Wasting no time in getting to the good stuff, I skipped passed the as*-slapping self-congratulations contained in the reader mail section and happened upon this quote: "The first thing we done was to bait on eof the big hooks with a skinned rabbit and set it and catch a catfish that was as big as a man..."
I hurried to finish my last pork chop, certain this would be my last opportunity of the evening to do so without paying full fare on a round-trip ticket.
Transfixed, the very next page provided the evening's only comic relief. In an brief on Pennsylvania's first-ever season for hunting elk, Art the embittered farmer, fresh from his star-turn in the stage version of Deliverance, declares, "If they come [on my land], I'll kill them. A big bull elk is a magnificent animal, but there isn't the habitat to support him. Elk don't belong in this state."

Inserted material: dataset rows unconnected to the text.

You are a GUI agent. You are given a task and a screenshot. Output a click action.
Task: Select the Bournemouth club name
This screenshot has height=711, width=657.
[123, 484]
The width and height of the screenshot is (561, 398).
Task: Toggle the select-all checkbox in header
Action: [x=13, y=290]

{trying not to swallow tongue}
Alas Pennsylvania voters narrowly rejected my proposed alternative, "Big Bull Dyke Season," during which angry lesbian environmentalists with baseball bats enjoy open season on dim-witted farmers. So much for progess.
Rabbits make another appearance a few pages past this enlightening blurb, along with a number of other things that should never make an appearance anywhere. {WARNING! NOT FOR THE SQUEAMISH!!} In "Ask the Experts" we are treated to this colorful advice on how to "quick-clean" rabbits:
"When you shoot a rabbit, immediately cut off the front and hind legs at the joints, and remove the head. Make a shallow cut in the skin halfway down the back and peel off the hide.
"Next, cut a slit up the middle of the belly, from the tail to the neck. Remove the entrails and the rabbit is ready to be placed in the ice bag.
"The key is to clean the animal while it's still warm. the skin will come off like a banana peel, and you'll eleimate the possibility of picking up fleas....
"A Word of warning: Do not try the commonly touted method of holding the rabbit by the head and squeezing firmly downward, therby eliminating the entrails through the anus. You'll wind up with a putrid, inedible carcass, soiled by the stomach and intestinal contents."
And then your parents will make you marry him, anyway.
Poppy Z. Brite, eat your heart out: that is hands-down the most vile thing I have ever laid eyes on. Ever.
Miller High Life, in an unparalled display of pandering prowess, then offers this urgent public service annonouncement in a full-page ad: "Stay off the man juice or stay off the roof," warns Outdoor Life's readers of the hidden dangers associated with drinking alchohol while attempting to install a rooftop tv antenna. "Beer tastes better when you don't have to drink it through a straw," they gently admonish.
Proving Christopher Lowell will work for anyone, an article entitled "Bed, Boxes and Beyond" enumerates the stunning variety of items that can be affixed to a pickup truck with little more than a GED and a dream. Throw in several thingly veiled NRA puff-pieces, a few more really compelling reasons to euthanize George Bush, Jr., and a perky little scribble on clever ways to get a married woman to sit on your face...and, well...
...there you have it.
To be completely fair, I did tear out one useful piece entitled "The Fight to Save an Ancient Fish," a misty-eyed salute to Native American tribal efforts to save the endangered White Sturgeon. After all, when they're gone, there'll be no more left to kill.
And they say hunters and environmentalists can't get along.
I am currently using this article to solicit support from foundations for environmental education programs at the wildlife museum where I work.
It has proven quite effective. Thanks, Outdoor Life.